Responda com base no texto sobre oráculos.
(a) Segundo o texto, por que os jornais mantêm a coluna de horóscopo?
(b) Qual era a profissão do homem que escrevia o horóscopo de um jornal da capital?
(c) Com que finalidade ele fazia essa tarefa?

Texto fornecido:
* * * * * * * * *
Oráculos


4/11/97


Onde os oráculos de nosso tempo? Ah, não falo dos mendigos da boa fé! Estes estão por toda parte. Nos templos e feiras - vendilhões esquecidos pelo açoite atroz. O padre com sua sacola, a cartomante sem Machado de Assis. Os jornais mantém a coluna pelas mesmas razões: há sede da palavra oracular e, como bom traficante, publica-se um horóscopo como se publicavam os palpites para os páreos da noite - vende jornal. Ela afirma sem pejo: só compro o jornal para ver os quadrinhos e o horóscopo. A outra, talvez, veja além disso o resumo da novela que verá mais tarde, na televisão. Há trinta anos conheci um cara que escrevia o horóscopo de um jornal da capital. Era repórter policial e tinha aquela tarefa como um bico, para agregar mais uns cobres ao seu salário. Nem ele, nem ninguém na redação acreditava em horóscopo. Pingava aquelas duas linhas para cada signo totalmente no chute. Punha o que lhe dava na telha - qualquer coisa. Não duvido nada que muita gente, ao ler seus prognósticos cotidianos, resmungasse: os astros não mentem jamais... O sujeito provavelmente teria lá os seus problemas e razões - mulher, filhos, prestações, papagaio, sogra, amantes, o diabo que fosse, pouco importa - e além do mais fazia exatamente o mesmo que se faz nos templos e em praça pública com a bênção e conluio dos governantes.
* * * * * * * * *
Linhas de dados:
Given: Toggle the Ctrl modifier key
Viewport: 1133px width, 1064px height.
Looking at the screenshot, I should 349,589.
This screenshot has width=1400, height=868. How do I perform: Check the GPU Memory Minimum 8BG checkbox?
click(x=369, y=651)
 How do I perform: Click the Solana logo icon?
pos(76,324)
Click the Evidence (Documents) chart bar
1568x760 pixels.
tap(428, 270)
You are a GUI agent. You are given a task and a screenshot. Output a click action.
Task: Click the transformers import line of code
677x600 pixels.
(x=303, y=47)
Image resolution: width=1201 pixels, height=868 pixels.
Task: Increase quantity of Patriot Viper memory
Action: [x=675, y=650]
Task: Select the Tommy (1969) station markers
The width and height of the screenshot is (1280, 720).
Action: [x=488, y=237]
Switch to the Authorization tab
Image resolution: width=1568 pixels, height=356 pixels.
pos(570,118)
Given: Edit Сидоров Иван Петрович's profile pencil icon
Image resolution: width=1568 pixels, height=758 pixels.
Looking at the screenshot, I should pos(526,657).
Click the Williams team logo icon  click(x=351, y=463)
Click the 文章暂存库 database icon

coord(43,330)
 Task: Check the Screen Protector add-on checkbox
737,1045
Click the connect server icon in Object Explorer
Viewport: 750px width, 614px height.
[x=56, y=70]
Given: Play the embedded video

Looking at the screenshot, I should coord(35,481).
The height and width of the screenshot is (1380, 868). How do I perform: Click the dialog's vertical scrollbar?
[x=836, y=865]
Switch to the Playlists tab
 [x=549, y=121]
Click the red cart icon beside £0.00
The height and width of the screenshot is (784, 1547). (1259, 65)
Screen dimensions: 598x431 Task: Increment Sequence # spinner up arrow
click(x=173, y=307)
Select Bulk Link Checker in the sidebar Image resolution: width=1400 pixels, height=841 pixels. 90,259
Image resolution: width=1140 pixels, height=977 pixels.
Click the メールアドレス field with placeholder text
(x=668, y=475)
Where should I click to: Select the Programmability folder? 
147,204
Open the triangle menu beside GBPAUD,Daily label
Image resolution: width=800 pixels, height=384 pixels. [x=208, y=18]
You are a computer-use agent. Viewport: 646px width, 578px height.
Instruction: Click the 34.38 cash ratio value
* * * * * * * * *
Solução escrita:
(a) Porque há sede da palavra oracular, e o horóscopo vende jornal.
(b) Era repórter policial.
(c) Fazia como um bico, para agregar mais uns cobres ao seu salário.